Je suis également l’auteur d’une pièce de théâtre et de plusieurs romans ou récits à ce jour inédits.
Depuis le onze novembre deux mille six, je publie mon Journal via Internet, un temps sous-titré Persiflages, moquages et autres énervages mâtinés de complimentages et de contentages. Sa première partie est lisible chez Eklablog, la deuxième ici.
Je vis au centre de Rouen dans un ancien monastère où autrefois les Sœurs de la Miséricorde se vouaient à l’éducation des jeunes filles.







Rss

A l’Est (dix-neuf) : Bar-le-Duc (le long de l’Ornain)

25 juillet 2021


La pluie au réveil m’invite à ne pas trop en faire ce samedi. Elle tombe à point car je me sens bizarrement fatigué depuis hier soir. Muni de mon coupe-vent imperméable, j’essaie la boulangerie de la rue du Bourg mais ses viennoiseries ne valent pas mieux que celles de la boulangerie du boulevard de la Rochelle. Je le constate en petit-déjeunant sous la véranda du Comptoir de Maitre Kanter où je réserve la même table pour le déjeuner.

* **Enregistrements fournis**

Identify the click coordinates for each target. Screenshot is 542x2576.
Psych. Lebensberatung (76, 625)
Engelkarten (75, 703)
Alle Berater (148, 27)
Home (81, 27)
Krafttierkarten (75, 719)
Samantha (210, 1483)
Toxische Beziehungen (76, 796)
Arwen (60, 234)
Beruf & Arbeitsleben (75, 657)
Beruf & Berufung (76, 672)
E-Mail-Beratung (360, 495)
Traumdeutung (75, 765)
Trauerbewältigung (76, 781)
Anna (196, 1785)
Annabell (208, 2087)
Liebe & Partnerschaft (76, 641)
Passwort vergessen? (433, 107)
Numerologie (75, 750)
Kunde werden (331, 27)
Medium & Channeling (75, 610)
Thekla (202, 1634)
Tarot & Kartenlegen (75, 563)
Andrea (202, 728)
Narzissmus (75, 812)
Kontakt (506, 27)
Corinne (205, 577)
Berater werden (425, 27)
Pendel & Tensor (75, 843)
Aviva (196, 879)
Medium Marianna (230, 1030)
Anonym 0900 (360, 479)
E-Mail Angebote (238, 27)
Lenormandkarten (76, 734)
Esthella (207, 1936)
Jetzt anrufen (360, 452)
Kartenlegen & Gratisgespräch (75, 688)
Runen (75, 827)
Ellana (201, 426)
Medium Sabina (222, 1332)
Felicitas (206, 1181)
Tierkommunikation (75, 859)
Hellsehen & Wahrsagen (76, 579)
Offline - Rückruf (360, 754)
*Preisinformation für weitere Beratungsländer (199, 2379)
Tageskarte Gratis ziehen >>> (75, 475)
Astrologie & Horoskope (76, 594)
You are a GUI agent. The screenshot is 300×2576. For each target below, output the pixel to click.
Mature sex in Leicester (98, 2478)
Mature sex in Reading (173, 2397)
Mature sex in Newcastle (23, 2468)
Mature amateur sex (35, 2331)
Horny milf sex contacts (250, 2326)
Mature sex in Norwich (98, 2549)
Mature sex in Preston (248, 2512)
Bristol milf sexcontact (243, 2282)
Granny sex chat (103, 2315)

* **Série de consignes**
a - Recopiez à l'identique la partie de l'extrait qui commence par « Je suis également » et se termine par « la deuxième ici. ».
b - Dans l'extrait, relevez tous les mots en « -ages » du sous-titre donné un temps au Journal.

* **Réponses successives**
a -
Je suis également l’auteur d’une pièce de théâtre et de plusieurs romans ou récits à ce jour inédits.
Depuis le onze novembre deux mille six, je publie mon Journal via Internet, un temps sous-titré Persiflages, moquages et autres énervages mâtinés de complimentages et de contentages. Sa première partie est lisible chez Eklablog, la deuxième ici.

b - Persiflages, moquages, énervages, complimentages, contentages